I heard Jason speak at SXSW a couple of year ago where he shot down wireframes. I'm all for streamlining process and getting to solutions quickly but what's next on his hitlist? Its all well and good for them to design tools that they're using and call personas bullshit but your example of dental chair design above is apt. What silliness.

November 8, 2007 | Unregistered Commentermilkcrate

Thank God someone else noticed this.

For me, it's less about their narrow mindedness, but the fact that they keep interviewing themselves. It's one thing to have an opinion and share it on your blog, but to constantly frame it like "People keep asking us..." it makes it seem like they are so deluged with fans and questions that to make it easy for us all, they'll just sum it up for us.

Again, blogging is fine. Posing controversial and new ideas to engage the community in discussion is great. But blogging while building a bronze statue of yourself is too much.

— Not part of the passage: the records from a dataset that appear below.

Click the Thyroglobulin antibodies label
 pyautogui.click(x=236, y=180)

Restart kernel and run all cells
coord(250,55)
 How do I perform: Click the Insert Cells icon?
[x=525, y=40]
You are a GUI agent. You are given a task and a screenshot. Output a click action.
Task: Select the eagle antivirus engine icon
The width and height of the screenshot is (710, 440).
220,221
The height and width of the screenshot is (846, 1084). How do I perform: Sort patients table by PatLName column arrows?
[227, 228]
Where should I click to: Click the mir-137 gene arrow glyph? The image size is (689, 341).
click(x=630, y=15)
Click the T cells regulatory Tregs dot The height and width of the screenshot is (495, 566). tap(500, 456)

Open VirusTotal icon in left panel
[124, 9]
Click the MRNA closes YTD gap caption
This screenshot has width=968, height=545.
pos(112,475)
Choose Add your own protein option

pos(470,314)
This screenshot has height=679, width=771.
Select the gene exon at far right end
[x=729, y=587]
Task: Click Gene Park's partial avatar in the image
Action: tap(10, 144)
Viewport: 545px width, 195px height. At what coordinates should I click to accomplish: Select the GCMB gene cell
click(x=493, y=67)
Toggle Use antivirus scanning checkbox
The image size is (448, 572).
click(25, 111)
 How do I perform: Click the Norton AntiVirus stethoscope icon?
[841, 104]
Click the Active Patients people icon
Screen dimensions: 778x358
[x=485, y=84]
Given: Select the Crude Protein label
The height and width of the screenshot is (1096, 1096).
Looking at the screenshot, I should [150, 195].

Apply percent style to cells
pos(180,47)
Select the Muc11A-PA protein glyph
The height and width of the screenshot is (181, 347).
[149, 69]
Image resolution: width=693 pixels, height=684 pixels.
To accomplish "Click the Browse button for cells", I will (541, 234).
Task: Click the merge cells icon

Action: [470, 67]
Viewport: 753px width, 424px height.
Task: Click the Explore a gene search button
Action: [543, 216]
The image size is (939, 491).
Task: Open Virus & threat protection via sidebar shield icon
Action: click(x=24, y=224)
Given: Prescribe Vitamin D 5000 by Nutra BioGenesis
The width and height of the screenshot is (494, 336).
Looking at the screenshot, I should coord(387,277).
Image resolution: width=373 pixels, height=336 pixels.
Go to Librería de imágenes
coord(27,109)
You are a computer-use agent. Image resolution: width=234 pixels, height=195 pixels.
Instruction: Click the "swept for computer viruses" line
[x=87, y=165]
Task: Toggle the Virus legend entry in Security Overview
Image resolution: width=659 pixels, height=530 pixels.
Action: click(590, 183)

November 8, 2007 | Unregistered CommenterAndrew Crow

Fried does not say or imply "neither should you" use personas. In fact, I think they were pretty careful to avoid that in the post.

They've also been fairly careful to consistently say: we believe we're successful because we create products that solve our own problems, but that isn't the way to approach all product design. In fact when I've seen Fried speak, he'll often say this several times in one presentation.

Clearly the way a tiny boutique software company works isn't how a giant design company with corporate clients (like Frog) can work, nor how a large software company like, sav, Adobe or Amazon could work. 37S's approach resonates really well with a particular audience of other small (or wannabe-small) software developers.

November 8, 2007 | Unregistered CommenterAndrew

I wrote a similar post about 18 months ago, using the same phrase.
By the way, I'll be taking personas to task in interactions magazine, article to appear Jan 2008.

November 8, 2007 | Unregistered CommenterSteve Portigal

Actually, the posts you reference are part of their "Ask 37signals" series where they answer people's questions. People send questions and they post answers. They aren't interviewing themselves.

37signals has consistently said the same thing: "These are our opinions and this is what works for us. Your mileage may vary. There are many ways of doing something, we're just here to share our way."

It's right at the front of the book, in fact.

November 8, 2007 | Unregistered CommenterB

@Andrew: Hmm, I don't see any such qualifiers in the article. It's pretty emphatic that personas don't work for them, and they don't think they work in general for anyone else. Jason puts forward a one-sided definition of personas, by implication makes it sound like that is the entirety of the world of personas, and then shoots holes in it without acknowledging that there are other ways of approaching personas that address the shortcomings that he sets up.

November 8, 2007 | Registered CommenterAdam

"Hmm, I don't see any such qualifiers in the article."

No, but neither do they actually write the words "neither should you" which you actually place inside paraphrased quotation in your post.